• REQUIRED ACTION:
From the line with "The image size is (1200, 800)." through the last line of the records below, both ends included, transcribe only those lines, exactly, and omit the pictures.

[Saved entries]
[Start of Attachment]

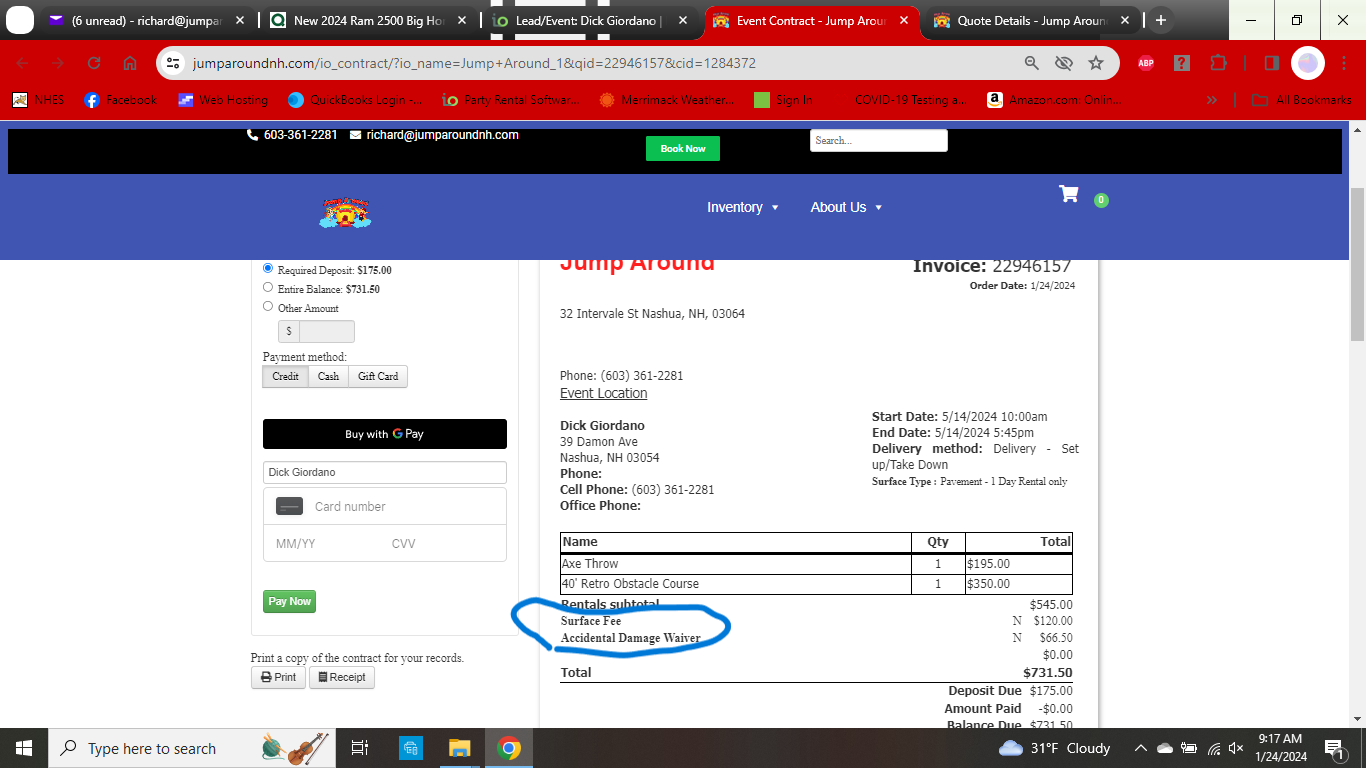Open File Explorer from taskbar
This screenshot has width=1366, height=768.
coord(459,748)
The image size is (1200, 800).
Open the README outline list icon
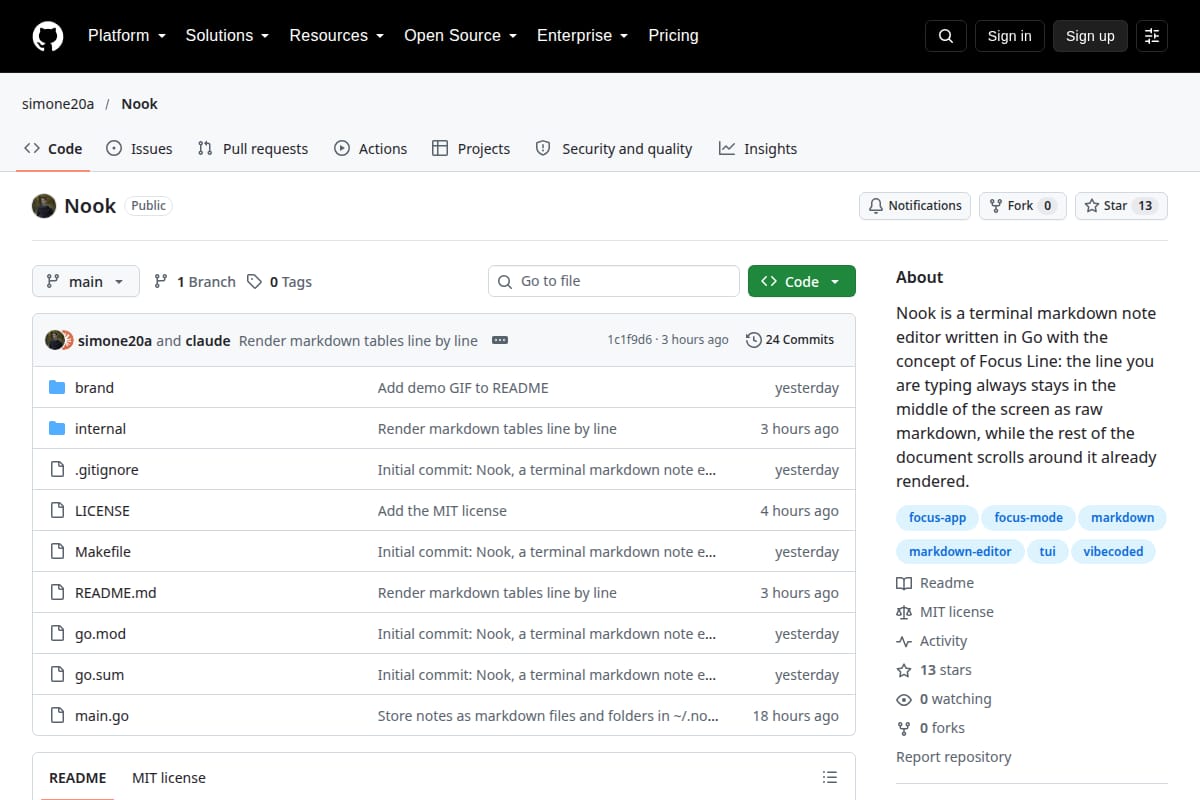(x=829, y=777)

[End of Attachment]

• RESPONSE TO THE TASK:
The image size is (1200, 800).
Open the README outline list icon
(x=829, y=777)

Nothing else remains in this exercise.